The Federal Energy Regulatory Commission (FERC) has clarified for California how the state can encourage development of new electricity generation resources in a way that does not conflict with federal laws and regulations.
FERC further clarified for the California Public Utilities Commission (CPUC) and the state's three investor-owned utilities its July order that outlined how the state could implement its feed-in tariff (FIT).
California adopted a FIT by enacting the California Waste Heat and Carbon Emissions Reduction Act. That state law requires investor-owned electric utilities to purchase, at a price set by the CPUC, electricity generated by eligible combined heat and power generators.
In the ruling, FERC says a proposal to employ a multi-tiered resource approach for determining avoided costs – which would set different levels of avoided costs and, thus, different avoided-cost rate caps for different types of resources – could comply with the Public Utility Regulatory Policies Act and FERC regulations.
The FIT Coalition, a California-based group that advocates adoption of FITs, applauded the ruling, saying that FERC has provided a clear legal roadmap to apply worldwide best practices to state-level FIT design.

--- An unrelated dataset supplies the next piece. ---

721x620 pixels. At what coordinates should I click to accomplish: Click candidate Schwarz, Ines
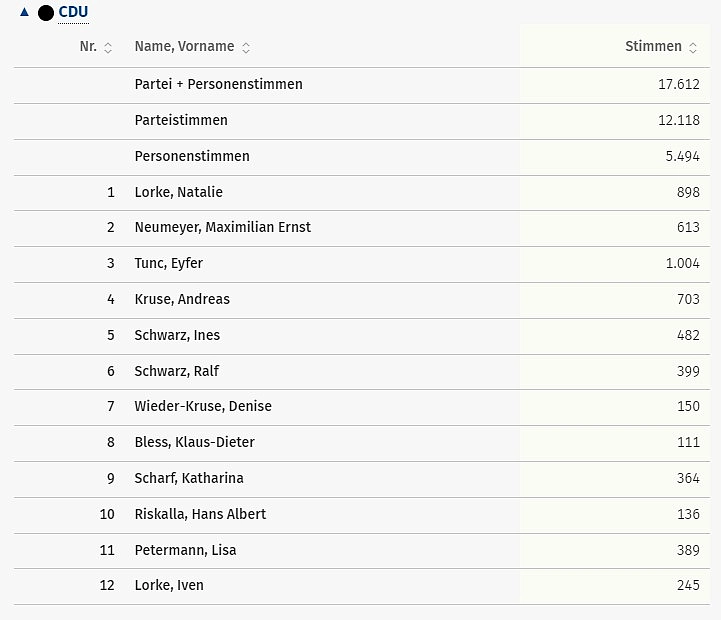(177, 335)
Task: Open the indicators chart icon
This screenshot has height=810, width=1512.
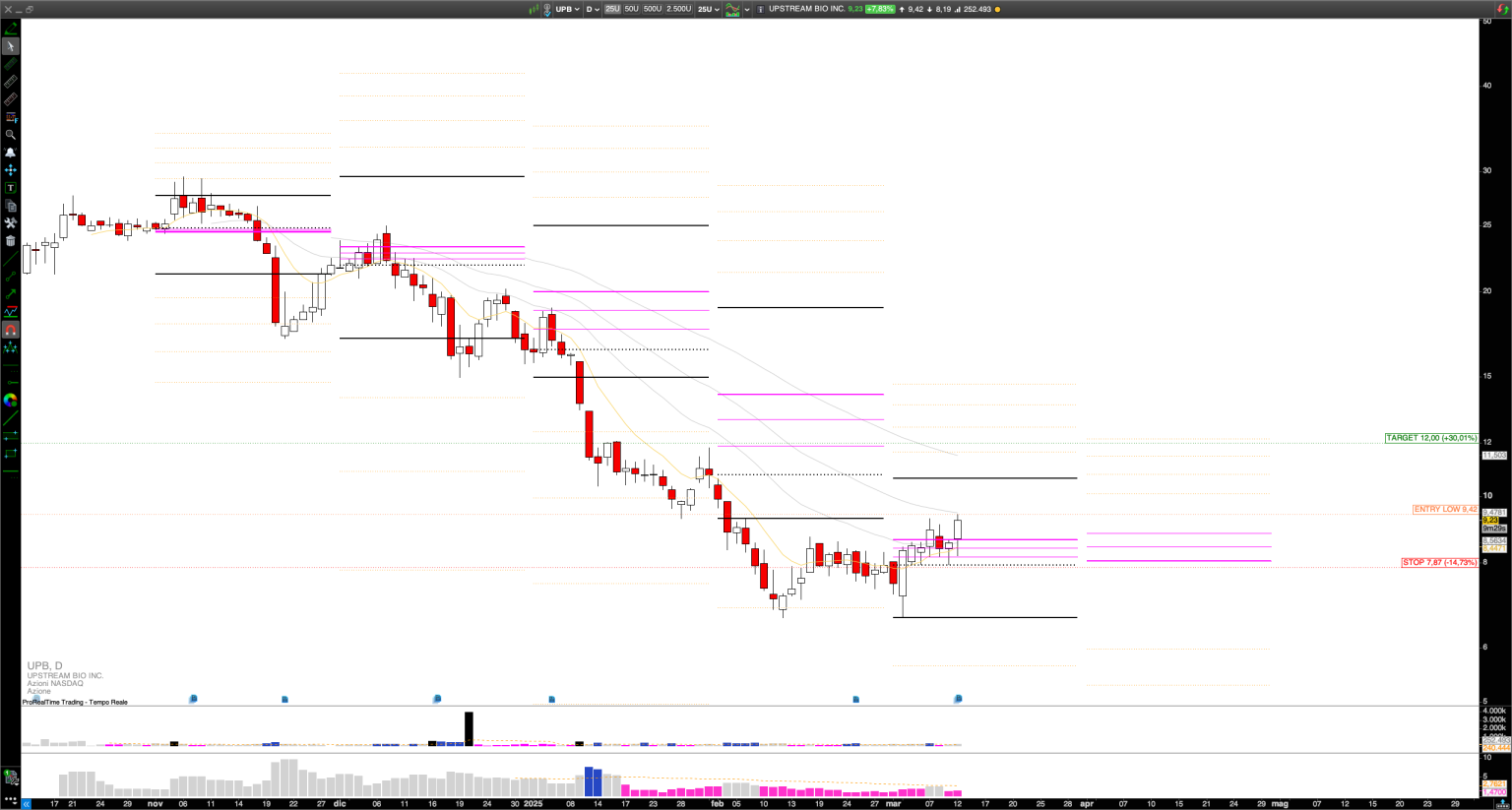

‘With national clean energy policy stalled, the states must be allowed to move forward with programs that boost local renewable sources,’ says James Woolsey, former director of the CIA and a member of the FIT Coalition board of advisors. ‘The FERC has taken a major step here in allowing states to realize the tremendous economic and environmental benefits of feed-in tariffs.’
The FERC order also clarifies that states have full authority to include the value of renewable energy certificates within the compensation paid to clean energy generators. States thus have complete flexibility to set FIT prices at precisely the level needed to attract private investment in clean energy.